Records from a dataset
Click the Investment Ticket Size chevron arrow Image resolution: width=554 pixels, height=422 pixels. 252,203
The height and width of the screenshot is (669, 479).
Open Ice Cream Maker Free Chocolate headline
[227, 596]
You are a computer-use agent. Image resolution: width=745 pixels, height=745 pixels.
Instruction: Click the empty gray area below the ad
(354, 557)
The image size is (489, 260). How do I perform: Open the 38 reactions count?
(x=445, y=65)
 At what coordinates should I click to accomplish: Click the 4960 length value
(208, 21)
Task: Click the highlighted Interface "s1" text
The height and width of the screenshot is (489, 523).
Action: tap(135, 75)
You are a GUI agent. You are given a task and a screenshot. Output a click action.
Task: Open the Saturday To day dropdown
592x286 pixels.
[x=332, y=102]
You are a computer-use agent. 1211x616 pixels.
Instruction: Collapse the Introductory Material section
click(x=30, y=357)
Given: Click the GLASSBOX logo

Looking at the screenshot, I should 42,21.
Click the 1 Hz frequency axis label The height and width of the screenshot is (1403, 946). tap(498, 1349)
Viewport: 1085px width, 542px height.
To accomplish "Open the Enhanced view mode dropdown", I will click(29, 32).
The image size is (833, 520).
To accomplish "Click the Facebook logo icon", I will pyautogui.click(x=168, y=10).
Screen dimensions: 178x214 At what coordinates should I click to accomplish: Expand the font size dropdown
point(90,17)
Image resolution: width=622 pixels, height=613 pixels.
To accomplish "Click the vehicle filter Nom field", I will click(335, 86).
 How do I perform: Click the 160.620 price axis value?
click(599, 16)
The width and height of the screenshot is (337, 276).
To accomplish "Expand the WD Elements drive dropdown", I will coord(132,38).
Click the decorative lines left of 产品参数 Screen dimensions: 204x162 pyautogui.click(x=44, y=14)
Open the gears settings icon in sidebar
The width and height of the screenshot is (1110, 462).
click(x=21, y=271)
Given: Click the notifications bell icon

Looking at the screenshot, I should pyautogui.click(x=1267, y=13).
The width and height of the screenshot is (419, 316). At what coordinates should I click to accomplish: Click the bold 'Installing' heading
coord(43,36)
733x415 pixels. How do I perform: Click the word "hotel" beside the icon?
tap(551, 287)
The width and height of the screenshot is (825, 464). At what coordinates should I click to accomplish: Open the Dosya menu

WHAT NEEDS TO BE DONE>
Filter these records, keeping every line where the word "will" occurs.

OUTPUT OF THE TASK>
To accomplish "Open the Enhanced view mode dropdown", I will click(29, 32).
To accomplish "Click the Facebook logo icon", I will pyautogui.click(x=168, y=10).
To accomplish "Click the vehicle filter Nom field", I will click(335, 86).
To accomplish "Expand the WD Elements drive dropdown", I will coord(132,38).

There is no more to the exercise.